-------- GIVEN RECORDS
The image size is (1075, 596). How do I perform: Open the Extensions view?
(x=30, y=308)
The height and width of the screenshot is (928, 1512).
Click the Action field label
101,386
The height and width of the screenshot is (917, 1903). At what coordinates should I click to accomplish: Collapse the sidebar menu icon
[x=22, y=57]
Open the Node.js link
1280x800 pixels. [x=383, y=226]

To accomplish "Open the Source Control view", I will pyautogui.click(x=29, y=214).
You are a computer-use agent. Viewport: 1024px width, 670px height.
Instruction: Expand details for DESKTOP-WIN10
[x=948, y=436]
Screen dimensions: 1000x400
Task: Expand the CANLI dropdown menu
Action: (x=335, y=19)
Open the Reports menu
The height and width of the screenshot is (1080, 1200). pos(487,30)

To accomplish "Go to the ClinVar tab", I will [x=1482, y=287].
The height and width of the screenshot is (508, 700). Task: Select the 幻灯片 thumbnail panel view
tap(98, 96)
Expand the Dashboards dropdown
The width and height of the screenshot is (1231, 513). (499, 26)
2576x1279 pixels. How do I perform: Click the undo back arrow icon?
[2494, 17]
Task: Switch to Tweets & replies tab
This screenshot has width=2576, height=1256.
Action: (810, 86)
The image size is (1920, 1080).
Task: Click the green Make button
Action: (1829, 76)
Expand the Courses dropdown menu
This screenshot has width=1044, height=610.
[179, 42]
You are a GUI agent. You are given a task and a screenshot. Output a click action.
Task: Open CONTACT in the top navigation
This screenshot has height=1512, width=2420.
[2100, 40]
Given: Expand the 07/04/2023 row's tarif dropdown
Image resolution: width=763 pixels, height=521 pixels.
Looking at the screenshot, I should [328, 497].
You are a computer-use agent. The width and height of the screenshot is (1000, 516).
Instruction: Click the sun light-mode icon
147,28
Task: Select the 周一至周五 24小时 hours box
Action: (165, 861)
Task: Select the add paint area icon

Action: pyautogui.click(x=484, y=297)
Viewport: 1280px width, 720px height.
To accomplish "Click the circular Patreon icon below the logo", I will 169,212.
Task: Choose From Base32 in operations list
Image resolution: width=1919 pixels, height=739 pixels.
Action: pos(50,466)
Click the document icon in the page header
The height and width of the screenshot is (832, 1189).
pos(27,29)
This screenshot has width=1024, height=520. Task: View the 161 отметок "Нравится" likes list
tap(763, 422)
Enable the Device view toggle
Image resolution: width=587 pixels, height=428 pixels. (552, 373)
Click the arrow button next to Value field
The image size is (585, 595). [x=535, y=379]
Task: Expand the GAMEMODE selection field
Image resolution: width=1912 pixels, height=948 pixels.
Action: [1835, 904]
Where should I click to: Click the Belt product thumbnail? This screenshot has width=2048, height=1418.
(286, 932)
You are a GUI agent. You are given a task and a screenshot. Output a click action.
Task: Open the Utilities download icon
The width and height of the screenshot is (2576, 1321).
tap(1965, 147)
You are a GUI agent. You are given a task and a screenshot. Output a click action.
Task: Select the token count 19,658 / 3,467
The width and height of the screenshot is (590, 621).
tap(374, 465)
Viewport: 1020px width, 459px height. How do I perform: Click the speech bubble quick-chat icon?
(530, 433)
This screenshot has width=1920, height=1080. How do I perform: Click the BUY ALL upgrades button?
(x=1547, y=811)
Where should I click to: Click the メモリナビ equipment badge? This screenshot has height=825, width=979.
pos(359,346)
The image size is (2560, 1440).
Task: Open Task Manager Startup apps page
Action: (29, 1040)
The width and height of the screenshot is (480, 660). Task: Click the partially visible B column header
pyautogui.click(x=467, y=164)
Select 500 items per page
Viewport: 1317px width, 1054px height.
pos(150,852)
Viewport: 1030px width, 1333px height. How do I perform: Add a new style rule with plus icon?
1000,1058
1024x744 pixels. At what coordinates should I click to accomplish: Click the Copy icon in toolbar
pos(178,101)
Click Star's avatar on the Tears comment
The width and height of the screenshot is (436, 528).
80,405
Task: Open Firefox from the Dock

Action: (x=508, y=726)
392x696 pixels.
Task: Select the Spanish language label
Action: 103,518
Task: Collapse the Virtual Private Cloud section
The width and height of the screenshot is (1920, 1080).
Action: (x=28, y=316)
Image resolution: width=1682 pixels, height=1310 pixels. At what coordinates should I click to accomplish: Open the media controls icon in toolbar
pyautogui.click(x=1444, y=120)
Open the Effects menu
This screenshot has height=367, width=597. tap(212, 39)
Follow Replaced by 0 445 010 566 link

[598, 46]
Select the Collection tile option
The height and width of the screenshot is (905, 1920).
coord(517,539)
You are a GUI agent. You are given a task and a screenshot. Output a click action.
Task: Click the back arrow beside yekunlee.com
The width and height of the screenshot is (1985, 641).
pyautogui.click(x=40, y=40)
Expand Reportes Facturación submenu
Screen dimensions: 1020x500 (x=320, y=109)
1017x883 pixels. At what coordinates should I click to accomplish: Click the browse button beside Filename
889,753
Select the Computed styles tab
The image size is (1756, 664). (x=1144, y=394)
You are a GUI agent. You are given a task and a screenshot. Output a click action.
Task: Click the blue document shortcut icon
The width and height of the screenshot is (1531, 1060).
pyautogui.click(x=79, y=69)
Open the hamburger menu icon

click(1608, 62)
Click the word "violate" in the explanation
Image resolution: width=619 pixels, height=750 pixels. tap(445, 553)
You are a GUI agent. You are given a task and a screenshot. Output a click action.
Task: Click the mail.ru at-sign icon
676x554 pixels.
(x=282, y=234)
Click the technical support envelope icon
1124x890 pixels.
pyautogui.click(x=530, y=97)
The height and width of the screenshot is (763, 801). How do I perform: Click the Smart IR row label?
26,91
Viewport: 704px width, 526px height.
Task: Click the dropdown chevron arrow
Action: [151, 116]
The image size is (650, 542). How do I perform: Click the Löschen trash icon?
----------------
*PROBLEM DETAILS*
Print the entire listing above again, line for line, without changing anything.

*SOLUTION TO THIS PROBLEM*
The image size is (1075, 596). How do I perform: Open the Extensions view?
(x=30, y=308)
The height and width of the screenshot is (928, 1512).
Click the Action field label
101,386
The height and width of the screenshot is (917, 1903). At what coordinates should I click to accomplish: Collapse the sidebar menu icon
[x=22, y=57]
Open the Node.js link
1280x800 pixels. [x=383, y=226]

To accomplish "Open the Source Control view", I will pyautogui.click(x=29, y=214).
You are a computer-use agent. Viewport: 1024px width, 670px height.
Instruction: Expand details for DESKTOP-WIN10
[x=948, y=436]
Screen dimensions: 1000x400
Task: Expand the CANLI dropdown menu
Action: (x=335, y=19)
Open the Reports menu
The height and width of the screenshot is (1080, 1200). pos(487,30)

To accomplish "Go to the ClinVar tab", I will [x=1482, y=287].
The height and width of the screenshot is (508, 700). Task: Select the 幻灯片 thumbnail panel view
tap(98, 96)
Expand the Dashboards dropdown
The width and height of the screenshot is (1231, 513). (499, 26)
2576x1279 pixels. How do I perform: Click the undo back arrow icon?
[2494, 17]
Task: Switch to Tweets & replies tab
This screenshot has width=2576, height=1256.
Action: (810, 86)
The image size is (1920, 1080).
Task: Click the green Make button
Action: (1829, 76)
Expand the Courses dropdown menu
This screenshot has width=1044, height=610.
[179, 42]
You are a GUI agent. You are given a task and a screenshot. Output a click action.
Task: Open CONTACT in the top navigation
This screenshot has height=1512, width=2420.
[2100, 40]
Given: Expand the 07/04/2023 row's tarif dropdown
Image resolution: width=763 pixels, height=521 pixels.
Looking at the screenshot, I should [328, 497].
You are a computer-use agent. The width and height of the screenshot is (1000, 516).
Instruction: Click the sun light-mode icon
147,28
Task: Select the 周一至周五 24小时 hours box
Action: (165, 861)
Task: Select the add paint area icon

Action: pyautogui.click(x=484, y=297)
Viewport: 1280px width, 720px height.
To accomplish "Click the circular Patreon icon below the logo", I will 169,212.
Task: Choose From Base32 in operations list
Image resolution: width=1919 pixels, height=739 pixels.
Action: pos(50,466)
Click the document icon in the page header
The height and width of the screenshot is (832, 1189).
pos(27,29)
This screenshot has width=1024, height=520. Task: View the 161 отметок "Нравится" likes list
tap(763, 422)
Enable the Device view toggle
Image resolution: width=587 pixels, height=428 pixels. (552, 373)
Click the arrow button next to Value field
The image size is (585, 595). [x=535, y=379]
Task: Expand the GAMEMODE selection field
Image resolution: width=1912 pixels, height=948 pixels.
Action: [1835, 904]
Where should I click to: Click the Belt product thumbnail? This screenshot has width=2048, height=1418.
(286, 932)
You are a GUI agent. You are given a task and a screenshot. Output a click action.
Task: Open the Utilities download icon
The width and height of the screenshot is (2576, 1321).
tap(1965, 147)
You are a GUI agent. You are given a task and a screenshot. Output a click action.
Task: Select the token count 19,658 / 3,467
The width and height of the screenshot is (590, 621).
tap(374, 465)
Viewport: 1020px width, 459px height. How do I perform: Click the speech bubble quick-chat icon?
(530, 433)
This screenshot has width=1920, height=1080. How do I perform: Click the BUY ALL upgrades button?
(x=1547, y=811)
Where should I click to: Click the メモリナビ equipment badge? This screenshot has height=825, width=979.
pos(359,346)
The image size is (2560, 1440).
Task: Open Task Manager Startup apps page
Action: (29, 1040)
The width and height of the screenshot is (480, 660). Task: Click the partially visible B column header
pyautogui.click(x=467, y=164)
Select 500 items per page
Viewport: 1317px width, 1054px height.
pos(150,852)
Viewport: 1030px width, 1333px height. How do I perform: Add a new style rule with plus icon?
1000,1058
1024x744 pixels. At what coordinates should I click to accomplish: Click the Copy icon in toolbar
pos(178,101)
Click Star's avatar on the Tears comment
The width and height of the screenshot is (436, 528).
80,405
Task: Open Firefox from the Dock

Action: (x=508, y=726)
392x696 pixels.
Task: Select the Spanish language label
Action: 103,518
Task: Collapse the Virtual Private Cloud section
The width and height of the screenshot is (1920, 1080).
Action: (x=28, y=316)
Image resolution: width=1682 pixels, height=1310 pixels. At what coordinates should I click to accomplish: Open the media controls icon in toolbar
pyautogui.click(x=1444, y=120)
Open the Effects menu
This screenshot has height=367, width=597. tap(212, 39)
Follow Replaced by 0 445 010 566 link

[598, 46]
Select the Collection tile option
The height and width of the screenshot is (905, 1920).
coord(517,539)
You are a GUI agent. You are given a task and a screenshot. Output a click action.
Task: Click the back arrow beside yekunlee.com
The width and height of the screenshot is (1985, 641).
pyautogui.click(x=40, y=40)
Expand Reportes Facturación submenu
Screen dimensions: 1020x500 (x=320, y=109)
1017x883 pixels. At what coordinates should I click to accomplish: Click the browse button beside Filename
889,753
Select the Computed styles tab
The image size is (1756, 664). (x=1144, y=394)
You are a GUI agent. You are given a task and a screenshot. Output a click action.
Task: Click the blue document shortcut icon
The width and height of the screenshot is (1531, 1060).
pyautogui.click(x=79, y=69)
Open the hamburger menu icon

click(1608, 62)
Click the word "violate" in the explanation
Image resolution: width=619 pixels, height=750 pixels. tap(445, 553)
You are a GUI agent. You are given a task and a screenshot. Output a click action.
Task: Click the mail.ru at-sign icon
676x554 pixels.
(x=282, y=234)
Click the technical support envelope icon
1124x890 pixels.
pyautogui.click(x=530, y=97)
The height and width of the screenshot is (763, 801). How do I perform: Click the Smart IR row label?
26,91
Viewport: 704px width, 526px height.
Task: Click the dropdown chevron arrow
Action: [151, 116]
The image size is (650, 542). How do I perform: Click the Löschen trash icon?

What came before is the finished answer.